Abstract Objective To identify the additional diagnostic value of CNV‐seq over conventional karyotyping on the part of chromosomal abnormalities in prenatal diagnosis. Method This was a systematic review conducted in accordance with PRISMA criteria. In order to clarify related research, PubMed, Web of Science databases (including Core Collection, BIOSIS Previews, MEDLINE, and so on), The Cochrane Library and Wiley Online Library were searched with the terms: “prenatal diagnosis,” “CNV‐seq,” “karyotyping,” published from January 2010 to May 2022. No language restrictions. RenMan 5.4 was used for the meta‐analysis. Results Eight studies were included in this systemic review and meta‐analysis, including 11 091 pregnant women with high‐risk pregnancy factors or with structurally abnormal fetus under ultrasound.
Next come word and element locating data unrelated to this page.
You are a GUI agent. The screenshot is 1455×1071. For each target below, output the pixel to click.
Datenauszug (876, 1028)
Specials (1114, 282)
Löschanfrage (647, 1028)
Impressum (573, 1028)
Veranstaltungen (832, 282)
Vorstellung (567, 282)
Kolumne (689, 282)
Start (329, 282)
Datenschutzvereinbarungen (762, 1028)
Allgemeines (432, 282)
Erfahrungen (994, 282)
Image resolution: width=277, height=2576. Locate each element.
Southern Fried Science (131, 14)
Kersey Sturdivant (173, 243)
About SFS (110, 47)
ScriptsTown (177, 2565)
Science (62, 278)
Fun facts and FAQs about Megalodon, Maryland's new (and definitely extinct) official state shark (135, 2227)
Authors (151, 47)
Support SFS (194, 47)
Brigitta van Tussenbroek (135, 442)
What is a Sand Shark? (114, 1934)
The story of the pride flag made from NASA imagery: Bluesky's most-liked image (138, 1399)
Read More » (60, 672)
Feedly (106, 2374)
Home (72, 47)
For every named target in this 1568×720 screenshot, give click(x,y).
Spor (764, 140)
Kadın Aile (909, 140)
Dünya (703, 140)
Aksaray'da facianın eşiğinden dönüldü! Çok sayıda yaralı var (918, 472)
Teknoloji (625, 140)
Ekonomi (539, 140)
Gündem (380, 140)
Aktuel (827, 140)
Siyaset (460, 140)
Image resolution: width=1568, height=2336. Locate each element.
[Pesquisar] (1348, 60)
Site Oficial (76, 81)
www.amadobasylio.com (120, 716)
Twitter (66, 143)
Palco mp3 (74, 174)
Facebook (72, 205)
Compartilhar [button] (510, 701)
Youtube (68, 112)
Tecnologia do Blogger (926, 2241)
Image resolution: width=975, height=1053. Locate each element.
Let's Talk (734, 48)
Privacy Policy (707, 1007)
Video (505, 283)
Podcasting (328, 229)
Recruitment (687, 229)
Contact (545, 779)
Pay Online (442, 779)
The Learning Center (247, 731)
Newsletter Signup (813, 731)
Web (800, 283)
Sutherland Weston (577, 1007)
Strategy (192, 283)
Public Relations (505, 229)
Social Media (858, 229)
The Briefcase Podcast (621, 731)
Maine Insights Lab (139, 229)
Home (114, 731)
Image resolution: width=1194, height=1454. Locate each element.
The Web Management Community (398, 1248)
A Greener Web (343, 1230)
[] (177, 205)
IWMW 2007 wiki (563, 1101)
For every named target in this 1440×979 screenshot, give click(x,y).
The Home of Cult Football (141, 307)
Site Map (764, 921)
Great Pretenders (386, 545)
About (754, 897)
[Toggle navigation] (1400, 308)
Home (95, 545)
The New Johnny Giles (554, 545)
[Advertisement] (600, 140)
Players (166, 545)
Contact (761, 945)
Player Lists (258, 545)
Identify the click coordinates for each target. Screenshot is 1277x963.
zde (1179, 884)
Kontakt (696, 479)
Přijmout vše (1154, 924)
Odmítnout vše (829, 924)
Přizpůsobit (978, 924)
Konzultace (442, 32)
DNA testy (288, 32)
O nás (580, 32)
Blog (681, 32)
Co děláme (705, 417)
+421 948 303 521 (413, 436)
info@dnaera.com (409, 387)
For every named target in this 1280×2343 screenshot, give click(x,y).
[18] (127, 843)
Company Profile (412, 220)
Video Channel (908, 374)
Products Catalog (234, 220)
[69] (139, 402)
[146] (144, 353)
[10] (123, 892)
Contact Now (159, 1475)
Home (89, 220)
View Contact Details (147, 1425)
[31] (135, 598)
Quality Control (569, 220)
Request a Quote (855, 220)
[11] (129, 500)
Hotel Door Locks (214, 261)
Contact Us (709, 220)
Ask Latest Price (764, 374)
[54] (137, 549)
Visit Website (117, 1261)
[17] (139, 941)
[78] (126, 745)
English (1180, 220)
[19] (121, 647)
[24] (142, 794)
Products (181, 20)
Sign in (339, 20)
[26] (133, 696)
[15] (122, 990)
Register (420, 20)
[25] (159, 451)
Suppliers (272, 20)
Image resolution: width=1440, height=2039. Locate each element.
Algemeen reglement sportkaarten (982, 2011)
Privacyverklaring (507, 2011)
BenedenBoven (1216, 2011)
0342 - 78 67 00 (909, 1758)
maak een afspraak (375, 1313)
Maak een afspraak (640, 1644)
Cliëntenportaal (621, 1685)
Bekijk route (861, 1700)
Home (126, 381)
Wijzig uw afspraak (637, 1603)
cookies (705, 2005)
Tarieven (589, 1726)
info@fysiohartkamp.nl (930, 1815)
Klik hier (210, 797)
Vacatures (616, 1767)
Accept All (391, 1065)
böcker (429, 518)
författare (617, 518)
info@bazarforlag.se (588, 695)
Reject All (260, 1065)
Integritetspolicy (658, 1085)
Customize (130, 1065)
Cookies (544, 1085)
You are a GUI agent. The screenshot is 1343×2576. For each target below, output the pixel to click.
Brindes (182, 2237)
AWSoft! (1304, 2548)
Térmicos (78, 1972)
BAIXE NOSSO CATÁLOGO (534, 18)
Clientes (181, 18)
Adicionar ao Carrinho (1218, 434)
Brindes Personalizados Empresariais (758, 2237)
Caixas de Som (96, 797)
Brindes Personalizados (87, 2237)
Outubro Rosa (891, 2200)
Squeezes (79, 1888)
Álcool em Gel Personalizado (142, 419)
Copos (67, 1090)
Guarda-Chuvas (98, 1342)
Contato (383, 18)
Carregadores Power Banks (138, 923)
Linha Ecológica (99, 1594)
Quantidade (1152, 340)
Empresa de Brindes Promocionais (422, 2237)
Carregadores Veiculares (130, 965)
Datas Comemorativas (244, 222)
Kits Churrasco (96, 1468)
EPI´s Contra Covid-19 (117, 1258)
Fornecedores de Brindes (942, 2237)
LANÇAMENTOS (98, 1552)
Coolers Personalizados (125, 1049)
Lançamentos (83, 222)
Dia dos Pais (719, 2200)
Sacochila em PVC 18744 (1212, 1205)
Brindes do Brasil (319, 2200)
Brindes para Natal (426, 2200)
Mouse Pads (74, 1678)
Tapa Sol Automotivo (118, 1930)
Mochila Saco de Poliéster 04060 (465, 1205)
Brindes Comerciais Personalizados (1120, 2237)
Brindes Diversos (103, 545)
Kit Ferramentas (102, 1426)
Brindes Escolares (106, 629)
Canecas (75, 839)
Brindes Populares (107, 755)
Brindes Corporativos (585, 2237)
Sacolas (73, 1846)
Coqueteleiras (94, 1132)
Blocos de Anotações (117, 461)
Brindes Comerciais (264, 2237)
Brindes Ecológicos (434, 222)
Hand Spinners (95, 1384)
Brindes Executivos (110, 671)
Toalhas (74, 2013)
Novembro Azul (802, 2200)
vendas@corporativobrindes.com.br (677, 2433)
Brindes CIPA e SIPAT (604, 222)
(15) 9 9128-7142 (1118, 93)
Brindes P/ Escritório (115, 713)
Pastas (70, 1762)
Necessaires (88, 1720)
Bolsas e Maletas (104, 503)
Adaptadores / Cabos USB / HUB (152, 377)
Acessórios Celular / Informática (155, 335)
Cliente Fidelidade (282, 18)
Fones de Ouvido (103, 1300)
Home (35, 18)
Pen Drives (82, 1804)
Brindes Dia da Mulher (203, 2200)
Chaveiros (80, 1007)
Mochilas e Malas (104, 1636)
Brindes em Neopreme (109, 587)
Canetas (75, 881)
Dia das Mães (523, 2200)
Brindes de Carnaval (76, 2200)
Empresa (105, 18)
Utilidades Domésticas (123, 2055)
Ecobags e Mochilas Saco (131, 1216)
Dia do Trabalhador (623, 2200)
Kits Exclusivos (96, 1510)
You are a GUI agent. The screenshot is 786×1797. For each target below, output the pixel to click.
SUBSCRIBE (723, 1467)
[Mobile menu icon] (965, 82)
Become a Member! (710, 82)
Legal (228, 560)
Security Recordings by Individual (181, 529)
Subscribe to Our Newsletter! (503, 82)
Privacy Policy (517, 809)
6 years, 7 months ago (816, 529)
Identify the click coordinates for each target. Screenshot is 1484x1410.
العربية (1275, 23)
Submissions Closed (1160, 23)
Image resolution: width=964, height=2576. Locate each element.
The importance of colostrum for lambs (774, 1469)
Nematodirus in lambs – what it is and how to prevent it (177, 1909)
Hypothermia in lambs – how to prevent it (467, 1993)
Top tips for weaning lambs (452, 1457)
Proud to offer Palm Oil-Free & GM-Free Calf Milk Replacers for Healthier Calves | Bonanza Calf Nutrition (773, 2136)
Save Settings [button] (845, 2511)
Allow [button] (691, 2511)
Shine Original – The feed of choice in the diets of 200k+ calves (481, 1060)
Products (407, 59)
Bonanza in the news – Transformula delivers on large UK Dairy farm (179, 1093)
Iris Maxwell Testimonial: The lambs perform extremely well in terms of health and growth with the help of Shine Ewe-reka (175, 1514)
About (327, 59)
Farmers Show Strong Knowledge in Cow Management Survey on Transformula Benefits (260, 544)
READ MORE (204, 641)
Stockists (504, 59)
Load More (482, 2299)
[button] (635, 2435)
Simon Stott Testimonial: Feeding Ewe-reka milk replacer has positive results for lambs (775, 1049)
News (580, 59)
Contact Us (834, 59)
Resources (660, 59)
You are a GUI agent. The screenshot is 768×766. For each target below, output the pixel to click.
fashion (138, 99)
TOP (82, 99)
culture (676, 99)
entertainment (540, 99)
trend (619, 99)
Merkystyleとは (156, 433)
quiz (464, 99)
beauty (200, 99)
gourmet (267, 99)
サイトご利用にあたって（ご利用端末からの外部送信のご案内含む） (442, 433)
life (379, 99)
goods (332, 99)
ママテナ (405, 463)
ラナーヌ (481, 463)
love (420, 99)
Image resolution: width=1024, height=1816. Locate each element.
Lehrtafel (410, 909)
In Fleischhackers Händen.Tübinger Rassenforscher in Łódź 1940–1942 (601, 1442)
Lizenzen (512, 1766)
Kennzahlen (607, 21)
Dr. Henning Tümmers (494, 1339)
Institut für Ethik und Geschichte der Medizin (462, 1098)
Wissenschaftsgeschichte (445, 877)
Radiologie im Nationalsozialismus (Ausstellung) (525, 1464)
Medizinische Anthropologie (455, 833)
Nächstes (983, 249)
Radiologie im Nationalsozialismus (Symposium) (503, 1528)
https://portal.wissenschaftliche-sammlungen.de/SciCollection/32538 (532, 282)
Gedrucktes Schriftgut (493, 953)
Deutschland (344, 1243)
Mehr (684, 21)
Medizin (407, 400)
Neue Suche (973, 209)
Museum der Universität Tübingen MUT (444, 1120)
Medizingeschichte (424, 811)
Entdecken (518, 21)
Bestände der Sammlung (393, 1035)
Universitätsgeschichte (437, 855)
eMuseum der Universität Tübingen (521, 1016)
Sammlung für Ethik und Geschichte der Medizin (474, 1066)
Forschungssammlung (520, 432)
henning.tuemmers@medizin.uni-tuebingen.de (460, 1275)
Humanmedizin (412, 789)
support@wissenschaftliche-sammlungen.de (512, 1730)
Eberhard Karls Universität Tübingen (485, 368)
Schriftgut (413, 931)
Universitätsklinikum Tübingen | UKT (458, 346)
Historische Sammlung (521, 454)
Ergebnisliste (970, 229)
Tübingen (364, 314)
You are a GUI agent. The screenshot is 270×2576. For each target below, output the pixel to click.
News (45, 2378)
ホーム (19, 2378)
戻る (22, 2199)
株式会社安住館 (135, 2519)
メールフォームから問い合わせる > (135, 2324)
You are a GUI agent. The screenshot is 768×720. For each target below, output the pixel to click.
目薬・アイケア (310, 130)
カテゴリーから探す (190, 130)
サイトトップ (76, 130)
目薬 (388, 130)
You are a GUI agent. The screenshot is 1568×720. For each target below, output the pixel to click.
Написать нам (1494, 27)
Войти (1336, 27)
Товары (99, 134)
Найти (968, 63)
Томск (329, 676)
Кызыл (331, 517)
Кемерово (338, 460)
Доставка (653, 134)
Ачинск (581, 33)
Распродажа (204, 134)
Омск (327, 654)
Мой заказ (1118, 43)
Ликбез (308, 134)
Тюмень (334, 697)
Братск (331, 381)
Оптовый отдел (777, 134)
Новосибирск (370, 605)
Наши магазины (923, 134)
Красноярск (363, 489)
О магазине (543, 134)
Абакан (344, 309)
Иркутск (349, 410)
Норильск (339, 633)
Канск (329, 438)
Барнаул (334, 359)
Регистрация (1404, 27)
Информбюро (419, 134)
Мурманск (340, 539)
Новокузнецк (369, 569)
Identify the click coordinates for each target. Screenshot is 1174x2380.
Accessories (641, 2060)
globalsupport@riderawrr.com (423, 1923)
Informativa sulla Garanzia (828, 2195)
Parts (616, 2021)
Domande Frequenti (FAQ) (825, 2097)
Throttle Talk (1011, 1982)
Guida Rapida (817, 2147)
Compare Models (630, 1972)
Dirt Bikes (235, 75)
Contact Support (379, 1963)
CNV‐seq detected a 2% (95% CI, −0% to 4%) additional chromosomal anomalies over conventional karyotyping in the six series. A 4% (95% CI, 3%–6%) pooled mean incremental yield of pathogenic CNVs by CNV‐seq over karyotyping was observed, with a 1%–16% range. Conclusion CNV‐seq, applied in prenatal diagnosis, may detect more chromosomal abnormalities when compared with karyotyping. With the advantages of wide coverage, high throughput, high resolution, no culture, good compatibility, and adjustable sequencing depth, CNV‐seq has high application value in prenatal diagnosis.